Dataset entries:
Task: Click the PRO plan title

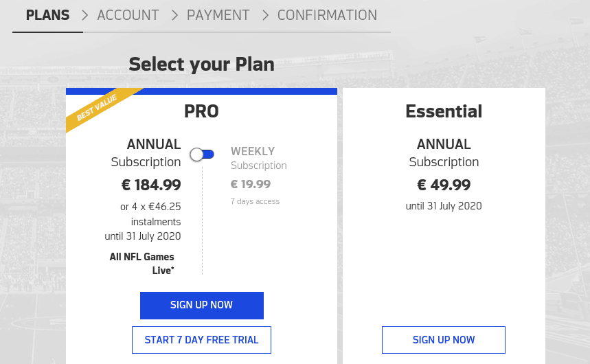Action: click(x=201, y=111)
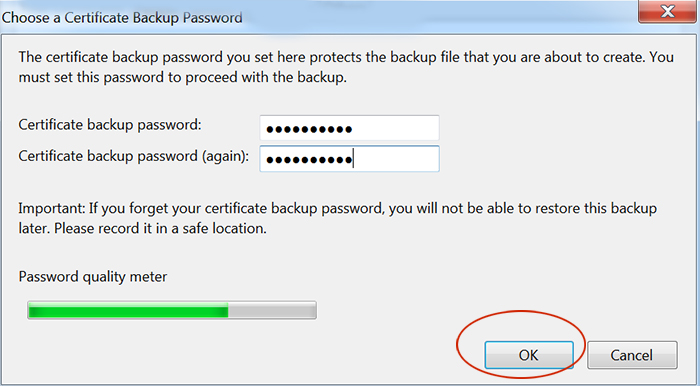
Task: Click the 'Certificate backup password (again):' label
Action: 133,156
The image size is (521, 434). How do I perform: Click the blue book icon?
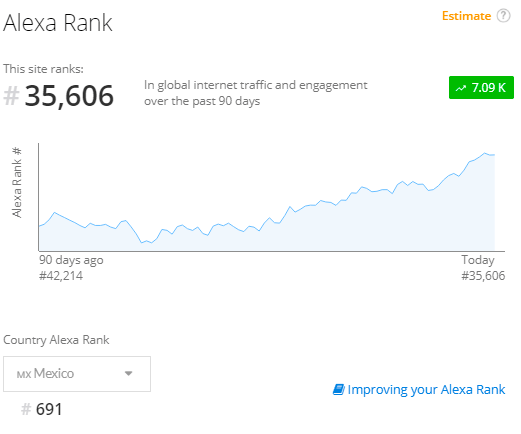(338, 389)
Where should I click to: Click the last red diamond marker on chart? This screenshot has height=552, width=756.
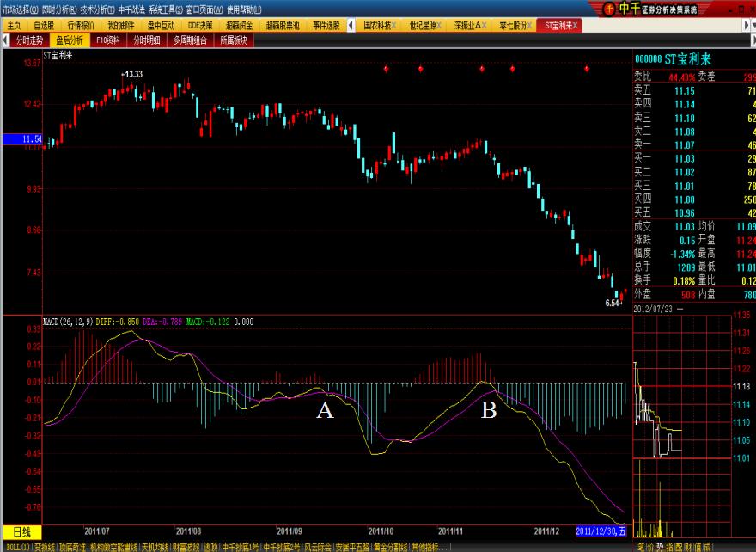pyautogui.click(x=587, y=69)
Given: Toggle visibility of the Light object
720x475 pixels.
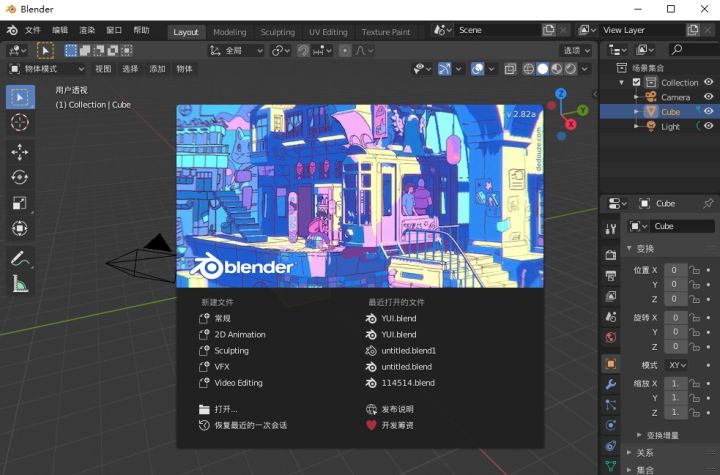Looking at the screenshot, I should 708,127.
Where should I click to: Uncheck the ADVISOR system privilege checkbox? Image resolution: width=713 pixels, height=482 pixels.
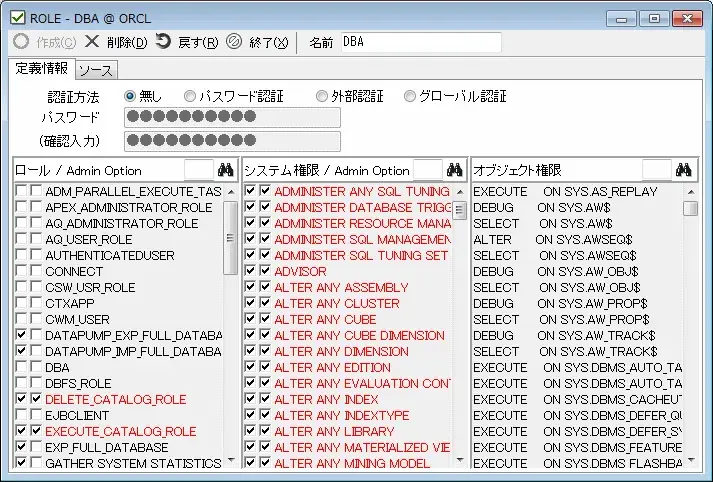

[WHAT NEEDS TO BE DONE] Beginning with the line that contains "Where should I click to: Click" and ending with the final line of the entries, every line must be copied exactly; the pictures must not.

[ANSWER SECTION]
Where should I click to: Click the last red diamond marker on chart? This screenshot has height=552, width=756.
pyautogui.click(x=587, y=69)
Given: Toggle visibility of the Light object
720x475 pixels.
Looking at the screenshot, I should 708,127.
Where should I click to: Uncheck the ADVISOR system privilege checkbox? Image resolution: width=713 pixels, height=482 pixels.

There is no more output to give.